I began this reflection with thinking about how this method differs from Ulmer’s understanding of the function of objects in poetry and thus the way we should experience objects affectively as an embodied human being. I think the best way I can make this distinction is that for Bogost, it seems like the word is tied to its “outside” referent as an object whereas for Ulmer, the object can mean many things aside from itself as a material referent. Bogost argues that the “lists of objects” work their magic through their inexpressiveness, their lack of explication, description, or clarification. Concerning the Trader Joe’s video, Bogost writes, “List of objects without explication can do philosophical work of drawing our attention toward them with greater attentiveness” (45). But as we’ve pointed out, these objects do not exist in isolation; they already come with a certain degree of context and understanding. The explication and explanation are actually the elements that would do the philosophical work. If we list the objects, devoid of any context, we miss specific things like—what is it about the customers? What does the managerial policy say about the way it runs its business? These are not neutral, as we all seem to have agreed in class. Bogost’s description suggests that these lists provide THE experience of shopping at Trader Joe’s, but we’d clearly all experience it differently.
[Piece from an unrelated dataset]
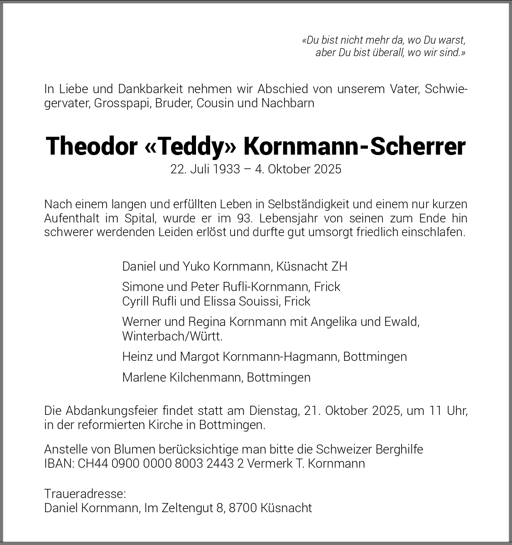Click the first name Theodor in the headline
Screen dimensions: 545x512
[91, 146]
Here I am trying to get back to the attempted distinction between Ulmer’s project and Bogost’s. The key for Ulmer is not to flatten objects onto the same plane, but to notice how one’s reception of objects shows us something about our own state-of-mind or attitude toward the world. Every object does not have the same seductiveness and allure for us; instead, certain objects are important to us or could say something to us that would, perhaps, move us to act or at least to recognize our state of being in the world. Our embodiment and the interfaces we use in addition (body as interface just as much as camera, Iphone, Smartphone). We need to find a way to connect our embodiment with larger problems. Perhaps the goal for Ulmer is unashamedly concerned about human beings, but when did we begin to have this idea that human beings have been spoken of enough? Or that we know what a human being “is” and so we can move on to those “not-human” beings? Ulmer argues that we need to find a way to re-connect to the Macrocosm; in a different parlance, Stiegler argues that we are “dis-oriented” due to the acceleration of technological development (hyper-industrialisation). Understanding objects “in themselves” seems like a less urgent project than figuring out how we can re-orient ourselves in the midst of the rest of the matter and matters in the world.